Various connected devices, such as Internet-of-things (IoT) devices and automobile sensors, rely on microcontrollers - miniature computers that can execute simple commands. However, microcontrollers with limited memory and no operating system make it challenging to train artificial intelligence models on edge devices independent of central computing resources due to their limited memory and lack of an operating system.
Training a machine-learning model on an intelligent edge device allows it to make better predictions due to its ability to adapt to new data. A smart keyboard, for instance, could learn continuously from the user's writing by training a model. Due to a large amount of memory required for the training process, it is typically done in a data center using powerful computers. In this case, user data must be sent to a central server, which is more costly and raises privacy concerns.
To overcome this issue, researchers at MIT and the MIT-IBM Watson AI Lab created a novel approach that permits on-device training with less than a quarter megabyte of RAM. Most microcontrollers' memory capacity is 256 kilobytes. Other training systems designed for linked devices can use more than 500 megabytes of memory, significantly improving the 256 kilobytes available on most microcontrollers.
By developing intelligent algorithms and frameworks, the researchers reduced the computation required to train a model, making it faster and more memory efficient.
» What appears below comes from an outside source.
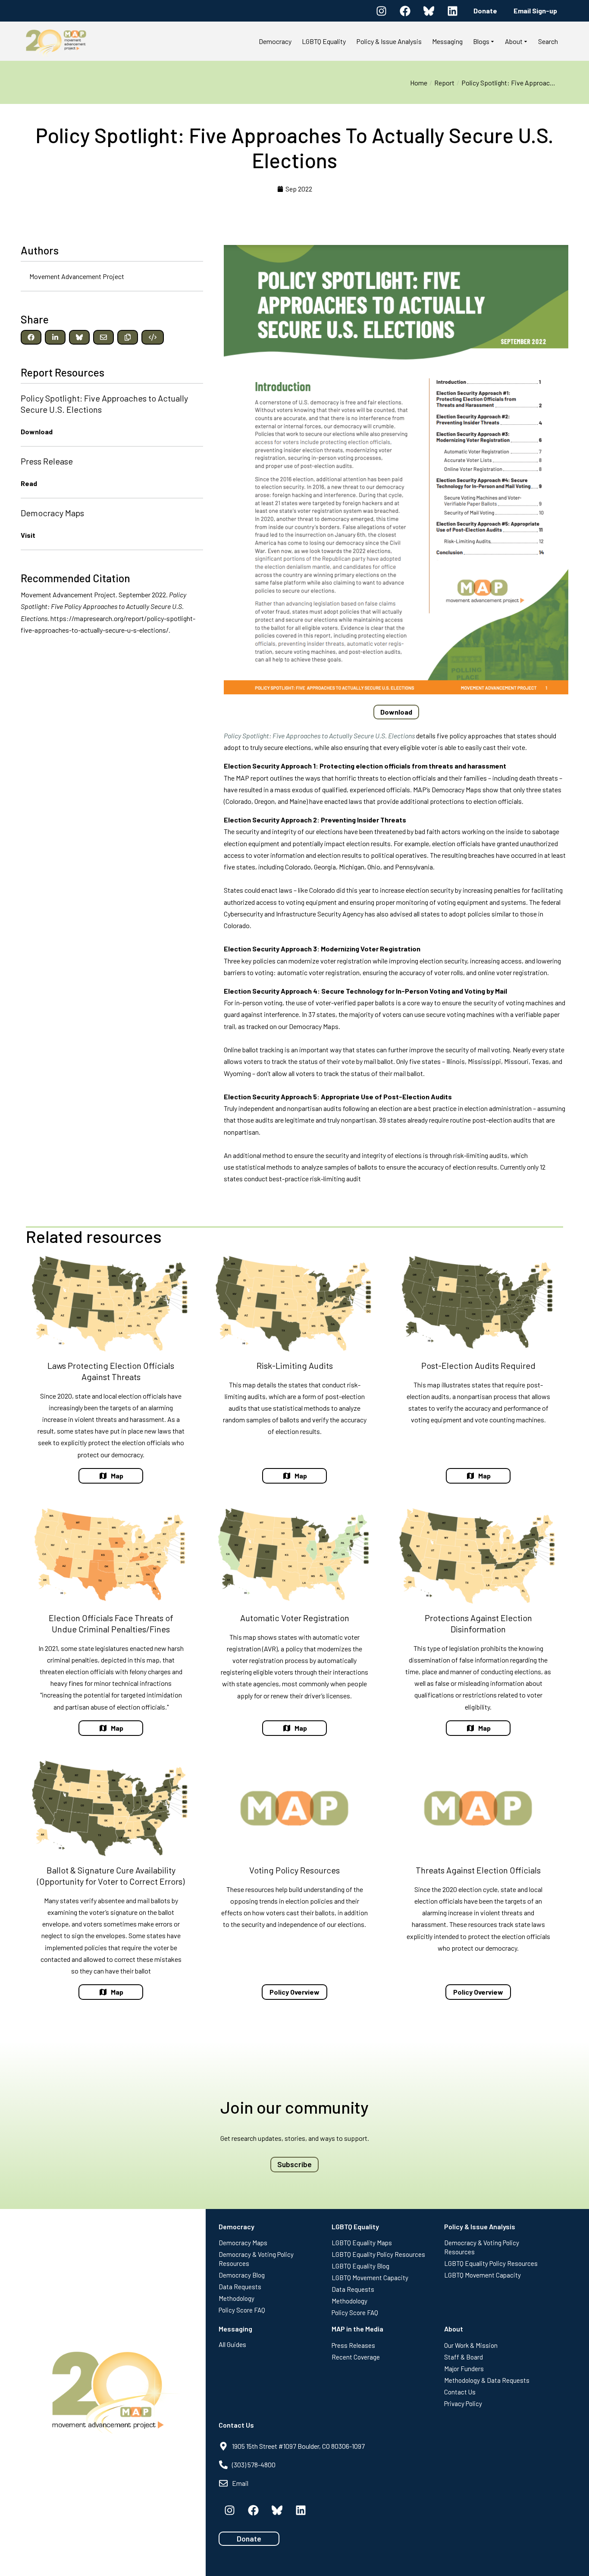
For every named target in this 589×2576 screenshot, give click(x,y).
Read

Their technique can train a machine-learning model on a microcontroller in minutes.
Additionally, this technique preserves privacy by maintaining data on the device, which is particularly useful in medical applications where sensitive data is involved. It may also facilitate the customization of a model according to the user's needs. Furthermore, the framework maintains or increases the model's accuracy compared to alternative training methodologies.
The research paves the way for IoT devices to not only execute inference but also continually update AI models to newly gathered data, opening the door for on-device learning that lasts a lifetime. Using low-power edge devices makes deep learning possible and more accessible.
A neural network is one of the most common types of machine-learning models. They are loosely modeled after the human brain and contain layers of interconnected neurons, or nodes, that process data to accomplish a task, such as recognizing people in photographs. For the model to learn the task, it must first be trained using millions of examples. By learning this way, the model increases or decreases the strength of the connections between neurons, referred to as weights.
Each round of learning can result in hundreds of updates to the model, which is why the intermediate activations must be stored during each iteration. A neural network's middle layer is responsible for activation. To train a model, memory is required since there may be millions of weights and activations.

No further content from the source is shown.